So this seems to work:

    temporal:
        depends_on:
            - mysql
            - elasticsearch
        environment:
            DBNAME: temporal
            VISIBILITY_DBNAME: temporal_visibility
            DB: mysql
            MYSQL_USER: temporal
            MYSQL_PWD: <passwd_here>
            MYSQL_SEEDS: mysql
            DYNAMIC_CONFIG_FILE_PATH: config/dynamicconfig/development_es.yaml
            ENABLE_ES: true
            ES_SEEDS: elasticsearch
            ES_VERSION: v7
            BIND_ON_IP: 0.0.0.0
            TEMPORAL_BROADCAST_ADDRESS: 127.0.0.1
        image: temporalio/auto-setup:1.14.0
        volumes:
            - ./dynamicconfig:/etc/temporal/config/dynamicconfig
        networks:
            - default # perform DB queries
            - traefik # receive requests from a load balancer
        labels:
            traefik.enable: 'true'
            traefik.frontend.rule: 'Host: temporal.local'
            traefik.port: '7233'
            traefik.protocol: 'h2c'

The solution is the latter two env vars. You could bind 0.0.0.0 though using 127.0.0.1 for cluster intercom:

            BIND_ON_IP: 0.0.0.0
            TEMPORAL_BROADCAST_ADDRESS: 127.0.0.1

Seems like not many people are encountering this problem if it wasn't answered 1.5 years. Does everyone just expose a new port for every single stuff instead of using custom CA or LetsEncrypt and a load balancer? Really? Guuuuyz! How do you remember all those port numbers at all?

And one more thing. This is not a bug. Because:

  • You are able to bind 0.0.0.0
  • You have to know your node IP adress to set up production cluster environment (when 127.0.0.1 is not an option)

As for me the issue could be resolved as the above solution seems to work. Though would be nice to improve the doc. Yes I know I'm free to contribute instead of complaining :-)

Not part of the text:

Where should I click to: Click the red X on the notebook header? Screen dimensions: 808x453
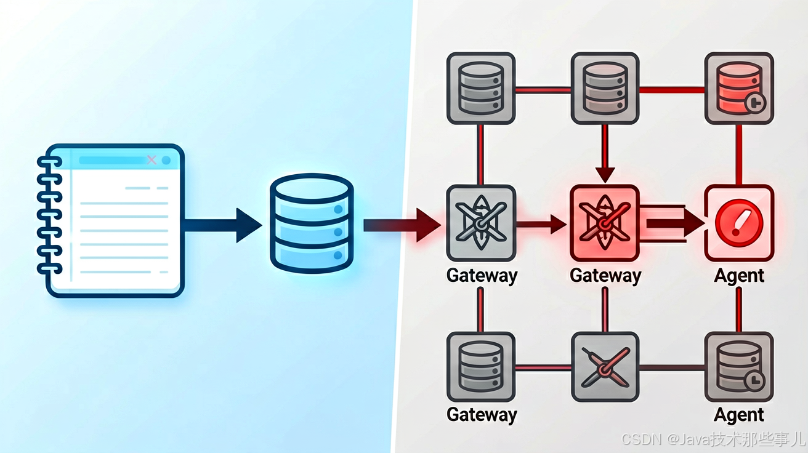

BTW other solution would a way to disable cluster intercom at all if it is optional. I beleive it's optional if 127.0.0.1 is okay.

programmador avatar Dec 21 '21 18:12 programmador

Trying to add a healthcheck to temporal is tough since I can't curl since we're not bound to 127.0.0.1.

    healthcheck:
      test: ["CMD-SHELL", "curl -s http://localhost:7233/health || exit 1"]

aleclerc-cio avatar Jul 31 '24 18:07 aleclerc-cio

command: ["CMD-SHELL", 'temporal operator cluster health --address $(hostname -i):7233'] if temporal is bound to an interface

emalihin avatar Oct 03 '25 08:10 emalihin